# TASK TO CARRY OUT
Using the article below on low oil prices and Africa, answer these questions:
(a) What price per barrel did West Texas Intermediate crude recently fall below?
(b) In which kind of exploration does PWC see particular investment opportunities in Africa?
(c) What does Bredenhann say addressing the issues can start with?

# PROVIDED PASSAGE
==================================================
This is according to the latest analysis on the oil and gas industry released by professional services network, PWC.
“Oil and gas explorers will be relooking at their budgets and deciding where to allocate their limited capital spend given the substantial decline in the oil price. Overall, low oil prices could have an impact on production undermining certain players in the market,” said Chris Bredenhann, PwC Africa oil and gas advisory leader.
PWC said that the West Texas Intermediate (WTI) price for crude oil recently plunged below 49 US dollars per barrel after reports of an oil oversupply in the United States. Current reserves are at their highest level in 80 years.
(READ MORE: When will the oil price rise again?)
In its ‘Fit for 50 US dollars oil in Africa’ analysis, PWC stated that Africa has seen major success in the exploration for hydrocarbons over the last 10 years in West Africa and, more recently, East Africa too.
“Oil & gas companies now need to plan for the upturn that is sure to follow to ensure that the potential boom does not go bust,” added Bredenhann.
However, PWC explained that the drop in oil prices is expected to have a major impact on Africa, which is already grappling with poverty, food shortages, HIV/AIDS and the outbreak of the Ebola virus in West Africa.
Also, oil and gas companies continue to face challenges such as regulatory uncertainty, fraud and corruption, poor infrastructure and a lack of skills.
“While oilfield service companies will venture to cut back on spending, they will also be under extreme pressure by the oil companies to drop their prices,” said Bredenhann.
Oil and gas players most likely to be affected include frontier areas, host governments, major gas projects and oilfield service companies.
On the other hand, PWC still believes that there are great opportunities for investment in Africa, particularly within onshore exploration. Also, some players are moving ahead with development programmes even though they don’t have plans to expand with exploration drilling.
“We also see that there could be significant potential for firms that are strong in research and development,” added Bredenhann.
New players with strong balance sheets may also find potential opportunities to enter the African market at a low cost.
“A number of issues must, therefore, be addressed. This can be done by starting with an organisational stress test including strategic, financial, operational and commercial elements. In situations of low commodity prices, many companies respond with knee-jerk cost reduction programmes,” concluded Bredenhann.
“This could be more effective if they took the time to understand what specific costs are, how they compare to peers and what reductions are truly possible. Cost reduction programmes need to be targeted and realistic.”
==================================================
# RECORDS SUPPLIED

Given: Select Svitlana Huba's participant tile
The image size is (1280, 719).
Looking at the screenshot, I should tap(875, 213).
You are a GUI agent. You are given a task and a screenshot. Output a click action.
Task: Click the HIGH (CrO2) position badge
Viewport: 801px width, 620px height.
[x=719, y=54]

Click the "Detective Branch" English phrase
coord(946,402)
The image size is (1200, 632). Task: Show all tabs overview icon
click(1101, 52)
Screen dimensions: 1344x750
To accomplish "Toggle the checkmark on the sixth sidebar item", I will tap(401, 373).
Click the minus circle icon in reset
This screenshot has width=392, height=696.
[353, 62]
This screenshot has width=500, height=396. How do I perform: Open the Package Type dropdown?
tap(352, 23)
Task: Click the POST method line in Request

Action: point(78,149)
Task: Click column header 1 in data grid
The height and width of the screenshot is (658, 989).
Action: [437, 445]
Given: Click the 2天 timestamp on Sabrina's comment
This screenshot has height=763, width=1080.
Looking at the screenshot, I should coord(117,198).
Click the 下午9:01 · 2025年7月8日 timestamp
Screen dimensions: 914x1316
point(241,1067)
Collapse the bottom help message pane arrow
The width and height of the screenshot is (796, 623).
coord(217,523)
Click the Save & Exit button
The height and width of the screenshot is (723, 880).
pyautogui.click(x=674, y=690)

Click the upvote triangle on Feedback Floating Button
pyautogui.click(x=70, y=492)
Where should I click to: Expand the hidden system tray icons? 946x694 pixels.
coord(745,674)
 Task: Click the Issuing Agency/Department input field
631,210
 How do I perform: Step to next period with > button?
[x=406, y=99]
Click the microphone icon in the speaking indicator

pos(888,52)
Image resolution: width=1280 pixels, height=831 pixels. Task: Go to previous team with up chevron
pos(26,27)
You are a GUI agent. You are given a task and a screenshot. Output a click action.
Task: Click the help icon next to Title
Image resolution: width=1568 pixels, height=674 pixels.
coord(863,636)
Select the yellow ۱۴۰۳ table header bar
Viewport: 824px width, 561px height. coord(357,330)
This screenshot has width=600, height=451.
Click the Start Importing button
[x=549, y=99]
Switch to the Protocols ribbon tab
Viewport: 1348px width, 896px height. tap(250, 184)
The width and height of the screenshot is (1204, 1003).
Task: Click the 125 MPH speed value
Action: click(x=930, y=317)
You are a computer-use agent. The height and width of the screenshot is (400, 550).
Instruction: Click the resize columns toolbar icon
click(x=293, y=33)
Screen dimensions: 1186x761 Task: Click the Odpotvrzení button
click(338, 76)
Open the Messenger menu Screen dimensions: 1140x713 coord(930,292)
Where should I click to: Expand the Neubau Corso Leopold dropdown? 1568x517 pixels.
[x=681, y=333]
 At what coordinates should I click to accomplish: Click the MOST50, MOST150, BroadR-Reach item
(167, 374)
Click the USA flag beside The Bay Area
==================================================
# ANSWER TO THIS TASK
(a) 49 US dollars per barrel.
(b) Onshore exploration.
(c) An organizational stress test that includes strategic, financial, operational and commercial elements.